• [Erforderliche Schritte]:
1) Entnehmen Sie dem Interviewauszug zur Digitalisierung in Sachsen wörtlich die Passage, die bei den Worten „Julian Schultz: Ich“ beginnt und nach den Worten „und Beitragsgelder eingespart.“ endet.
2) Beantworten Sie anhand des Interviewauszugs zur Digitalisierung in Sachsen die folgenden Fragen.
(a) Wessen notwendige Konsequenz ist die DeGIV-Zugangsstruktur laut Thomas Bulang?
(b) Was wünscht sich Julian Schultz für den Freistaat Sachsen?
(c) Welche Gelder werden nach Julian Schultz eingespart?
3) Setzen Sie den Interviewauszug zur Digitalisierung in Sachsen nach seinem letzten Satz fort.

• [Textausschnitt]:
* * * * * * *

Thomas Bulang: Es kann sich aber auch nicht jeder leisten, ein modernes high-tech-phone, einen Kartenleser oder neueste Hard- und Software zu kaufen. Manchmal ist es einfacher und viel bequemer, Anwendungen auf einem großen Touchdisplay ohne komplizierte -Anmeldeprocedere aufzurufen oder ein Passwort neu in einer von Cyberrisiken separierten Umgebung anzufordern und direkt loszulegen. Von DIPA-Genehmigungen oder Willenserklärungen auch für eingeschränkte Personen nicht gesprochen. Die DeGIV – Zugangsstruktur ist die notwendige Konsequenz des auch gesetzlichen und demokratischen Anspruches, einen Weg in die digitale Welt für alle zu ermöglichen. Nebenbei werden die positiven Effekte der Digitalisierung bei Effizienz und Wirtschaftlichkeit tatsächlich vollständig realisiert, was nicht der Fall ist, wenn nicht unerhebliche Teile nicht einbezogen werden (können).
6. Wenn sie sie sich für den Freistaat Sachsen und seine Digitalisierung etwas wünschen könnten, was wäre das?
Julian Schultz: Ich würde mir wünschen, dass mehr der von uns vorbereiteten Funktionen und Möglichkeiten der Institutionen zum Einsatz kommen und man Dinge einfach mal in Sachsen ausprobiert. So verstehe ich, werden die Vorteile der sektorenübergreifenden Digitalversorgung für jeden Bürger im Wortsinn anfassbar und Steuer- und Beitragsgelder eingespart.

* * * * * * *

• [Informationen]:
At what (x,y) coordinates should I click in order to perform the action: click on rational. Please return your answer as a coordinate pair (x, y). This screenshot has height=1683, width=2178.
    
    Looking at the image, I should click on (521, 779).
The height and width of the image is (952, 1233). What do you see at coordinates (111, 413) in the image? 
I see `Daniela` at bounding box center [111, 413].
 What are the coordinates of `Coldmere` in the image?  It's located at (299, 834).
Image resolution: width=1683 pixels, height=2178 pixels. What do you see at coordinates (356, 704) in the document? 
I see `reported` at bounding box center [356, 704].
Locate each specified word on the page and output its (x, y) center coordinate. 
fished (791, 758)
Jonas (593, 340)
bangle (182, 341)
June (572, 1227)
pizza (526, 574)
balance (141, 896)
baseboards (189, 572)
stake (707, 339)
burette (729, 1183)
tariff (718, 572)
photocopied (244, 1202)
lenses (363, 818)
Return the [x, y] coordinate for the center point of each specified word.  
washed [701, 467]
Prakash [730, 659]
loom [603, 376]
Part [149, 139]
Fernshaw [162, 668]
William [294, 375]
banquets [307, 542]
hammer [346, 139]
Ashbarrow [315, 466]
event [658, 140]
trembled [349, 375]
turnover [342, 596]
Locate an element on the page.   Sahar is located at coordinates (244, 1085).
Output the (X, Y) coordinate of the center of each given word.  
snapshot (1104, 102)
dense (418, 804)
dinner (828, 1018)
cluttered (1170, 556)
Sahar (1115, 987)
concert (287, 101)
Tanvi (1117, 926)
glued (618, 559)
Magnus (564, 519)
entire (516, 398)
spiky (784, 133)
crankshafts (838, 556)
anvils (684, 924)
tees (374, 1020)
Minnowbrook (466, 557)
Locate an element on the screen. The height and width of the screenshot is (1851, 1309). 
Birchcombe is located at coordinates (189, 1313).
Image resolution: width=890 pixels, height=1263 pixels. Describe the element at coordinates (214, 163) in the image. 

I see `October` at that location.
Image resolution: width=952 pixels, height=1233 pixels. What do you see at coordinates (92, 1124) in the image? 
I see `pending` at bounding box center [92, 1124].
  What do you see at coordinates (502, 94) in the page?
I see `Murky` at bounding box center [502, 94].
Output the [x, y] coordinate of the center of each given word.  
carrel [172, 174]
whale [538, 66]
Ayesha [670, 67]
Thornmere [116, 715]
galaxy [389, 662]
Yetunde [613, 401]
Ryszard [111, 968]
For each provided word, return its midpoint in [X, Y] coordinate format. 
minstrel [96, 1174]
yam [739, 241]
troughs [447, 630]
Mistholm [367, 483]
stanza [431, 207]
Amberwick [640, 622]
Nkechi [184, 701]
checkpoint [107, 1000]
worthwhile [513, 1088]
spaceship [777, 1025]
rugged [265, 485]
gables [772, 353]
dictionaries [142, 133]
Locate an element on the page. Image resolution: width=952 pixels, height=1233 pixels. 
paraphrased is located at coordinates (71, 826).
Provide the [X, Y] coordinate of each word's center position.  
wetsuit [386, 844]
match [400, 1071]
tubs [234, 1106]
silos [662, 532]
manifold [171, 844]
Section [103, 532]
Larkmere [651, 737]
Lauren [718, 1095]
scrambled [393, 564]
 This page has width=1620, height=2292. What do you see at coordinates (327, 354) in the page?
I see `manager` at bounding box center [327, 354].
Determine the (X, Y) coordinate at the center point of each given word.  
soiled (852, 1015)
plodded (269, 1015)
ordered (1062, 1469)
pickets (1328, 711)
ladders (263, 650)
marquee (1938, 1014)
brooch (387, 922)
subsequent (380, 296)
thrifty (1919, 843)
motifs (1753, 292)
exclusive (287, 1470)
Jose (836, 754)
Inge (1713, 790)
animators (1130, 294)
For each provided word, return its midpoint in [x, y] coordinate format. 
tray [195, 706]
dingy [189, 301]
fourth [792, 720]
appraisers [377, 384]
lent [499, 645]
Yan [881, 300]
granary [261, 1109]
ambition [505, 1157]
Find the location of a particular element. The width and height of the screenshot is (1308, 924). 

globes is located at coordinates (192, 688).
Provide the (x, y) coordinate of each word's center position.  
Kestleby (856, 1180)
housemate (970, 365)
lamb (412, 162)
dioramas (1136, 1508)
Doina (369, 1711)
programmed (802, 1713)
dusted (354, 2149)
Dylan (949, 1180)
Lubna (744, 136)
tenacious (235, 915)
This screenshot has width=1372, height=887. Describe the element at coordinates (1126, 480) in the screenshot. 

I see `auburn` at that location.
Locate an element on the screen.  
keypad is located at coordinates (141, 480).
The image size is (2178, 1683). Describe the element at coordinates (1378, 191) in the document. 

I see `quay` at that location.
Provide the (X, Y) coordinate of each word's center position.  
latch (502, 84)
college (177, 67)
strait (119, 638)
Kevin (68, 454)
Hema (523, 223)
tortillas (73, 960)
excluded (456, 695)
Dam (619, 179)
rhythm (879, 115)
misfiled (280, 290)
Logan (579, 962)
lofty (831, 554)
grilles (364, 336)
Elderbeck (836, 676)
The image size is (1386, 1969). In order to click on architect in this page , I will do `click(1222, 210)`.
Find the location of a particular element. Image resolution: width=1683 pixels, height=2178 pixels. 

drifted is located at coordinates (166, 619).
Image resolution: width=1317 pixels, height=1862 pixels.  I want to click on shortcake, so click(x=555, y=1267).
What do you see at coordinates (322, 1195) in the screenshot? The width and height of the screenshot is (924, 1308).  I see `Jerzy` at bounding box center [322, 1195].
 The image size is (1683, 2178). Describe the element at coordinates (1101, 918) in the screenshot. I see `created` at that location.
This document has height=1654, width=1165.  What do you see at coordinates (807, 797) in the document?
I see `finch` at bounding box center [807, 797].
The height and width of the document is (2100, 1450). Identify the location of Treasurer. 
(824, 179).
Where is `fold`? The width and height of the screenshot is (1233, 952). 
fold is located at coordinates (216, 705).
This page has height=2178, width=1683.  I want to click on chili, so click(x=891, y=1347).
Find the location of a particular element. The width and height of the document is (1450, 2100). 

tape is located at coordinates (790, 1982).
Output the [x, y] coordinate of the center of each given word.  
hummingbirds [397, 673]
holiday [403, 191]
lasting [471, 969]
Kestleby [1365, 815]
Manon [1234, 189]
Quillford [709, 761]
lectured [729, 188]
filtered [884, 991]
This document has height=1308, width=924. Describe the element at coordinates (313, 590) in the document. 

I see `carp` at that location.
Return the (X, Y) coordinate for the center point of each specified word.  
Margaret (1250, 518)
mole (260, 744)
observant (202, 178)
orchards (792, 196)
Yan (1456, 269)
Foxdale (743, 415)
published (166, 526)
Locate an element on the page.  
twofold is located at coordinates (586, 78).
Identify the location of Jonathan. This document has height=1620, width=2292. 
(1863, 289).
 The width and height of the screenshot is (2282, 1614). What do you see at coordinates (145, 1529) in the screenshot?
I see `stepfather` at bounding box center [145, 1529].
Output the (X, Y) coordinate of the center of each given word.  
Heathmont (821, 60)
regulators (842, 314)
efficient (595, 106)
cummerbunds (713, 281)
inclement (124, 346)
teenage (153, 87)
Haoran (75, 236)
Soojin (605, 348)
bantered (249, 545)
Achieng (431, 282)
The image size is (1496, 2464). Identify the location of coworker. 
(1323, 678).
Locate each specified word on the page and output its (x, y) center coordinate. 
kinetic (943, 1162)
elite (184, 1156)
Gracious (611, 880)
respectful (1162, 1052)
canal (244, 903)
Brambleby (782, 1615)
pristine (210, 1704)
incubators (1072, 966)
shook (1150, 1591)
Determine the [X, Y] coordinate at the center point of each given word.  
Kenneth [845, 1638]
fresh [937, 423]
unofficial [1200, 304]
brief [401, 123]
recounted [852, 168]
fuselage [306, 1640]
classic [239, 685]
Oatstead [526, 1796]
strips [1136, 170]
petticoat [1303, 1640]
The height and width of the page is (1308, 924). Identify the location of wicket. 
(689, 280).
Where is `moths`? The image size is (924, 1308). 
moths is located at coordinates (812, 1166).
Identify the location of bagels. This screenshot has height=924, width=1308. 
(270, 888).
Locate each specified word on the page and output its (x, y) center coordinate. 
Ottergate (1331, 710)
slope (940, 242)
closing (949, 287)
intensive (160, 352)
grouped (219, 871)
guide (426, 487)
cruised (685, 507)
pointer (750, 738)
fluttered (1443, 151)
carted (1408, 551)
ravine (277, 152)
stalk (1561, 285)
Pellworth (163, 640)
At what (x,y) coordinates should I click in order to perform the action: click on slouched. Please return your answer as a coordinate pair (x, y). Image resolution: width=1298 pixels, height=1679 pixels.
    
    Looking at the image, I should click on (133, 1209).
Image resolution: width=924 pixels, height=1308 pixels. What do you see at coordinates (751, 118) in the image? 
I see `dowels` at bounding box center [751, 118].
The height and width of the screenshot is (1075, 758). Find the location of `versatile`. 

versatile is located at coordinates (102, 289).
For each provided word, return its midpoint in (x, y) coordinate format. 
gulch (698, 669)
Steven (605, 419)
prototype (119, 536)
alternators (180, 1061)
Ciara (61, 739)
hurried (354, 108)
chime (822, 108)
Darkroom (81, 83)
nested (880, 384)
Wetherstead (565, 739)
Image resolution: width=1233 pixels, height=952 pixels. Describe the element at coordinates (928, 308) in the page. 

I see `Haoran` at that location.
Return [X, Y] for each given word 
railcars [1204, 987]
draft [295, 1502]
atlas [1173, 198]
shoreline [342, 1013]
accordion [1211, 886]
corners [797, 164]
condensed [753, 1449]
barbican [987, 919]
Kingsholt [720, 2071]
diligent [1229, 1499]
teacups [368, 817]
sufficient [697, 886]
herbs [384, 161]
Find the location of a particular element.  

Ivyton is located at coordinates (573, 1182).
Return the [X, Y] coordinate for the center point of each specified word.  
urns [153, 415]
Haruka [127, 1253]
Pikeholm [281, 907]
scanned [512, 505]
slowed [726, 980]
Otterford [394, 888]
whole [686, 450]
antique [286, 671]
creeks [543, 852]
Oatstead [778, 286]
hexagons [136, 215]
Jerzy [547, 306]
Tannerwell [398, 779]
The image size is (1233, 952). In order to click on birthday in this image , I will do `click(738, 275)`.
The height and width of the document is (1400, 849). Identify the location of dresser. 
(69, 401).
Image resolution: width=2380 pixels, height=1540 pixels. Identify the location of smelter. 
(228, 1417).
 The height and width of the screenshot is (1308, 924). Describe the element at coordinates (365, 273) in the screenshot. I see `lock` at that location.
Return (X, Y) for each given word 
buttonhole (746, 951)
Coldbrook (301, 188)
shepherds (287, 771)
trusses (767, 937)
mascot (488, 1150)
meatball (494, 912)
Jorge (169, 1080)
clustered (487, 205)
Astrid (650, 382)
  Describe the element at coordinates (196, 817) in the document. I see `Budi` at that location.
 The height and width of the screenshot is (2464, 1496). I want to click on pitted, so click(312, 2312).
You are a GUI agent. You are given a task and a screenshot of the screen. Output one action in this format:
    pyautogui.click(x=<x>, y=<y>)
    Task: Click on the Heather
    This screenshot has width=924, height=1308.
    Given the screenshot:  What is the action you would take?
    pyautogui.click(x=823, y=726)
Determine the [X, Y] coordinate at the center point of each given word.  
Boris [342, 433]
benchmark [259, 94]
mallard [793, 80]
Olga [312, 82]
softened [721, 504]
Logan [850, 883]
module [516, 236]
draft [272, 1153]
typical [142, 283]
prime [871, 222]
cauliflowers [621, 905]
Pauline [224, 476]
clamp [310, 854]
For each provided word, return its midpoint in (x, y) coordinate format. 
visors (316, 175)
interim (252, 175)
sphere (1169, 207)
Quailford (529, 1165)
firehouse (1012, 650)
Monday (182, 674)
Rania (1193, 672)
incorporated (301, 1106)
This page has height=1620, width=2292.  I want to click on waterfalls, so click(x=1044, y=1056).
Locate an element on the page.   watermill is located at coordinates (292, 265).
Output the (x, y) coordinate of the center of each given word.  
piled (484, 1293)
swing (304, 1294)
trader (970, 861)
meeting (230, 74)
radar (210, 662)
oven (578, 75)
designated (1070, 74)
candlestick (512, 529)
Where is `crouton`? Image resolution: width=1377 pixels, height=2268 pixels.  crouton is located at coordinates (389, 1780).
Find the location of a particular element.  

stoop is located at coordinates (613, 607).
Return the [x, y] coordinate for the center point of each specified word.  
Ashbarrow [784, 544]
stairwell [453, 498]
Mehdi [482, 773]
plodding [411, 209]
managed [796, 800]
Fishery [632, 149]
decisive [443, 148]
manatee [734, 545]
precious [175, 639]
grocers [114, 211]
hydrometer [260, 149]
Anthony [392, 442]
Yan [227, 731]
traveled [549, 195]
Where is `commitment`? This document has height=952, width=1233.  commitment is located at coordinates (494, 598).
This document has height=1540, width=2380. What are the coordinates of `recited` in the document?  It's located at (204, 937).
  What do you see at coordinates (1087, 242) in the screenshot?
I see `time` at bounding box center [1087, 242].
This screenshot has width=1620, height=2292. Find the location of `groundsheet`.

* * * * * * *

• [Lösungen der Aufgaben]:
1)
Julian Schultz: Ich würde mir wünschen, dass mehr der von uns vorbereiteten Funktionen und Möglichkeiten der Institutionen zum Einsatz kommen und man Dinge einfach mal in Sachsen ausprobiert. So verstehe ich, werden die Vorteile der sektorenübergreifenden Digitalversorgung für jeden Bürger im Wortsinn anfassbar und Steuer- und Beitragsgelder eingespart.

2)
(a) Des auch gesetzlichen und demokratischen Anspruches, einen Weg in die digitale Welt für alle zu ermöglichen.
(b) Dass mehr der vorbereiteten Funktionen und Möglichkeiten der Institutionen zum Einsatz kommen und man Dinge einfach mal in Sachsen ausprobiert.
(c) Steuer- und Beitragsgelder.

3)
Thomas Bulang: Ich würde mir vor allem wünschen, dass die für Sachsen vorgesehenen 225 Standorte die digitalen Herausforderungen aktiv mitgestalten. Vor allem mit der notwendigen Geduld für die durch uns nicht beeinflussbaren, langwierigen Veränderungsprozesse. Dies beginnt mit dem Platz für ein Zugangsgerät mit einer Steckdose, an dem dann nicht nur eine Information wie bei einem Pappaufsteller, sondern ganz viel mehr geschehen kann.
Wir sind gern Teil der Digitalstrategie des Freistaates Sachsen. Dann ist schon vor 2030 alles „BESSER. SCHNELLER. SICHER“.
Christian Löffler, ScanKnowHow:
Der Diplomingenieur war 26 Jahre Vertriebsleiter der Ernst Reiner GmbH Co.KG und ist heute als Inhaber und Geschäftsführer der ScanKnowHow als unabhängiger Berater im Bereich von Scan- Lösungen in Self-Service-Kiosksystemen tätig.
ScanKnowHow plant und projektiert Terminallösungen und erstellt Konzepte für den Ersatz von Postbriefkästen durch elektronische Lösungen für Banken, Behörden, Versicherungen, Versorger, im Transportbereich und im Einzelhandel.
ScanKnowHow erstellt die technischen Lastenhefte, begleitet die Umsetzung die Vertriebskonzepte und unterstützt die Markteinführung.
Julian Schultz, DeGIV GmbH
Der studierte Elektrotechniker und international erfahrene Projektmanager hat bei der DeGIV als IT-affinem Unternehmen die Doppelrolle des Projekt- und IT-Leiters. In seiner Verantwortung wurde das ehealth-Sax-Projekt entscheidend weiterentwickelt und ein sozialdatenkonformes mobiles Zugangsgerät ermöglicht.
Sein Team von Experten kümmert sich vollumfänglich um den Betrieb der Geräte, deren Wartung und standortindividuelle Konfiguration und das für diese Zwecke so erstmals eingesetzte separierte Funkübertragungsnetz. Darüber hinaus stellt er sich den vielschichtigen Aufgaben einer anwenderzentrierten Nutzbarkeit von Telematik, Telemedizin und digitaler Versorgungskonzepte unterversorgter Regionen in Deutschland und der Welt.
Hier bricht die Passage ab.